(Collected data)
----
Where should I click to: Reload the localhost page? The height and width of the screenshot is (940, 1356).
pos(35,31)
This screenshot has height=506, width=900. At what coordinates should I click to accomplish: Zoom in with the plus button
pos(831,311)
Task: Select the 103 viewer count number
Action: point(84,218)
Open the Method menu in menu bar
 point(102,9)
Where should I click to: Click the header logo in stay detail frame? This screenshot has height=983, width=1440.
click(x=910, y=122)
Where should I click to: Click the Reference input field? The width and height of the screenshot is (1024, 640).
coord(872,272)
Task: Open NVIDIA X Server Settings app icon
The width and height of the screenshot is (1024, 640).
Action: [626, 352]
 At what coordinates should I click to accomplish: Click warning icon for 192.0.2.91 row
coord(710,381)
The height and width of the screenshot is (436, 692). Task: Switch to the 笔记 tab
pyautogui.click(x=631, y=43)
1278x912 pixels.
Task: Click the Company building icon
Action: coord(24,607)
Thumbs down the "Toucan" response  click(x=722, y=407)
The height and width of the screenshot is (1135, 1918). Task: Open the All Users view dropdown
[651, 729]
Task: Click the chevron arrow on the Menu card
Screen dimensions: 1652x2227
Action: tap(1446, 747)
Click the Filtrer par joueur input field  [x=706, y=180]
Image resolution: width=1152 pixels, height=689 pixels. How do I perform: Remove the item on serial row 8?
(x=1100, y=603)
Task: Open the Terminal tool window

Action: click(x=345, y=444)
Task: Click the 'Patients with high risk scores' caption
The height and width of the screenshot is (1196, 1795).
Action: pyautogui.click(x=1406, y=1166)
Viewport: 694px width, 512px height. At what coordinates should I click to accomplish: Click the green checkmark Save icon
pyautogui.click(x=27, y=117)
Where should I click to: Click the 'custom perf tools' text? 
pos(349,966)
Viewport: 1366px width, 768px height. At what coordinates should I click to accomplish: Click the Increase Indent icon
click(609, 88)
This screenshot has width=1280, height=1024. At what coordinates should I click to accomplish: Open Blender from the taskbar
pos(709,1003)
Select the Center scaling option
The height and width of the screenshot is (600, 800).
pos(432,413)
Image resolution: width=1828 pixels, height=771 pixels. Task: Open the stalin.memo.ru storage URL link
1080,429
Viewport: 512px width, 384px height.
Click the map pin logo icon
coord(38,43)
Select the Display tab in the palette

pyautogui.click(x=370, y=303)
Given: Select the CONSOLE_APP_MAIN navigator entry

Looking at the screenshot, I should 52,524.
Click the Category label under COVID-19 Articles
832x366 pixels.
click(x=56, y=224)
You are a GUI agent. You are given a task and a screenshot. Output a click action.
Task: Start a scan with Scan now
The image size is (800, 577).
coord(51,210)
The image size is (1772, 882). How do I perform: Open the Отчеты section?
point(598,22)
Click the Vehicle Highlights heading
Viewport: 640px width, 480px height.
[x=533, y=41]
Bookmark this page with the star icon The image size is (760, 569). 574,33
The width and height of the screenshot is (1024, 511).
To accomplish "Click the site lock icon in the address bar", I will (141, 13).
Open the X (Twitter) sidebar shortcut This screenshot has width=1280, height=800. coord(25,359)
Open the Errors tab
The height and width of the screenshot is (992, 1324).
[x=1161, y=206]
----
**Assignment**
Would you print, exactly as written, every line above from the one holding "The image size is (800, 577)." through the one holding "The width and height of the screenshot is (1024, 511).", with both included and no other lines?

**Answer space**
The image size is (800, 577).
coord(51,210)
The image size is (1772, 882). How do I perform: Open the Отчеты section?
point(598,22)
Click the Vehicle Highlights heading
Viewport: 640px width, 480px height.
[x=533, y=41]
Bookmark this page with the star icon The image size is (760, 569). 574,33
The width and height of the screenshot is (1024, 511).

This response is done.